In the past week the leaders of the three largest Ontario parties have all weighed in on collective bargaining in the public sector. Here's the summary (with a little commentary):
- Liberal leader Dalton McGuinty called for medical doctors to accept a 'pay' freeze for their contract -- although it does not even expire until March . A crafty move, McGunity is simply reiterating his public sector wage policy, but without specifically attacking any of his supporters in the mainstream labour movement. Moreover, there may be a lot more in a deal with the doctors than a simple freeze to their fee schedule, even if that's what gets talked about in the media releases.

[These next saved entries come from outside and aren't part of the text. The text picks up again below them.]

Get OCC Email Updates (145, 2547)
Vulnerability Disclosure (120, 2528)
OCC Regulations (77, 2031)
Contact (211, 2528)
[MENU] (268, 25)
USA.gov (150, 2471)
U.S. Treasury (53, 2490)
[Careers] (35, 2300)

- New Democrat Andrea Horwath defended collective bargaining, responding to McGuinty's comments on the doctors by saying she was surprised the Liberals would begin contract talks in such a way. ``We know that that's a bad way to start negotiations and it's a way that doesn't work.I think we need to have an honest process of negotiations, one that doesn't necessarily say that the front line people -- the nurses, the doctors, the home-care workers -- are the ones that should be taking the financial hit.''
- Progressive Conservative Tim Hudak also went on the offensive, raising the idea of imposing or legislating a public sector wage freeze as a "last resort". Hudak claimed: "The conventional wisdom holds that every year we must increase the pay of public-sector workers faster than the wages of the private sector workers that pay for them." In fact private sector settlements have been higher than public sector settlement this year and last. Moreover, even a conservative commentator suggests that "Mr. Hudak's talk of negotiating with the unions may be just a smokescreen, so that the government does not fall foul of a 2007 Supreme Court ruling that found British Columbia had violated the Charter by not talking to health unions before it ripped up their collective agreement."